Added Type-II Dimensional Models for the Soroban Contract tables #110

harsha-stellar-data · 2024-10-31T06:18:29Z

PR Checklist

PR Structure

[] This PR has reasonably narrow scope (if not, break it down into smaller PRs).
[] This PR avoids mixing refactoring changes with feature changes (split into two PRs otherwise).
This PR's title starts with the jira ticket associated with the PR.

Thoroughness

[] This PR adds tests for the most critical parts of the new functionality or fixes.
[] I've updated the docs and README with the added features, breaking changes, new instructions on how to use the repository.

Release planning

[] I've decided if this PR requires a new major/minor/patch version accordingly to
semver, and I've changed the name of the BRANCH to major/* , minor/* or patch/* .

What

This PR introduces several models related to the contract dimensions, implementing Slowly Changing Dimension (SCD) Type 2 logic to track historical changes in contract data. The key type 2 tables include:

dim_contract_data_hist:
dim_contract_code_hist:
dim_ttl_hist:

Why

These changes are being made to enhance the tracking and management of contract-related data within the project. Implementing SCD Type 2 logic ensures that we maintain accurate historical records while accommodating updates and changes seamlessly.

Known limitations

N/A

… tests for the Soroban Contract tables

…t_project_evaluator specs

chowbao · 2024-11-01T17:45:24Z

models/intermediate/int_transform_contract_code.sql

+        materialized = 'table',
+        unique_key = ['ledger_key_hash', 'closed_at'],
+        cluster_by = ["ledger_key_hash", "closed_at", "row_hash"],
+        tags = ["soroban_analytics", "intermediate", "daily"]

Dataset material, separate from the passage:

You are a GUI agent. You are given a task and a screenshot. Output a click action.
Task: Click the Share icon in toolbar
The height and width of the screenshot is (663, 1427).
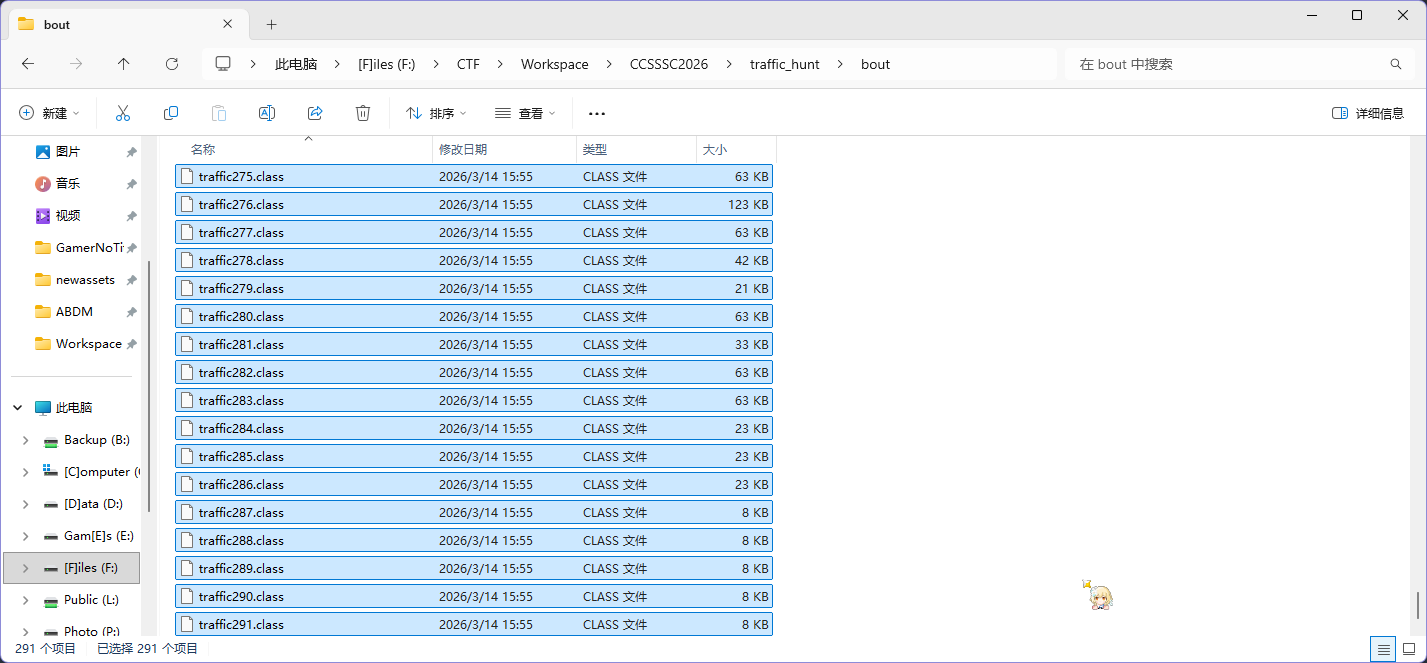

What are the intermediate and daily tags for?

Added these tags to segregate Models by processing layers(intermediate) and frequency as we have airflow jobs scheduled at varying frequency. Also, since all these Type 2 Models will go into their own DAG, added additional tags to control run behavior in case of issues with Type 2 data

If that's the case I think the names need to be more descriptive. intermediate and daily without any qualifiers would be hard to understand from a user perspective

sure. we can edit them as needed but my intent was i have 3 Models in this set that are intermediate.
If I ran to run them all i can do something like
dbt run --select tag:soroban_analytics tag:intermediate

chowbao · 2024-11-01T17:46:13Z

models/intermediate/int_transform_contract_code.sql

+*/
+
+-- Set the execution date (use Airflow value, fallback to dbt default if absent)
+{% set execution_date = var('execution_date', dbt_airflow_macros.ts()) %}


You can just use the dbt_ariflow_macros instead of making a new var

Added the variable to make the Filter logic look cleaner.

Also, by passing a manual date to execution_date via an airflow variable, we can implement point in time recovery etc which will be added as enhancements in the future.

In every dbt run in airflow as it stands right now already sets the var execution_date. dbt_airflow_macros already uses the execution_date variable plus offers date/timestamp casting built in so it's better to use built-ins instead of defining your own variables

sure. I will look at the Macro. If it does allow the flexibility to manually pass a date of my choice if and when needed instead of setting it to current timestamp always, will use it.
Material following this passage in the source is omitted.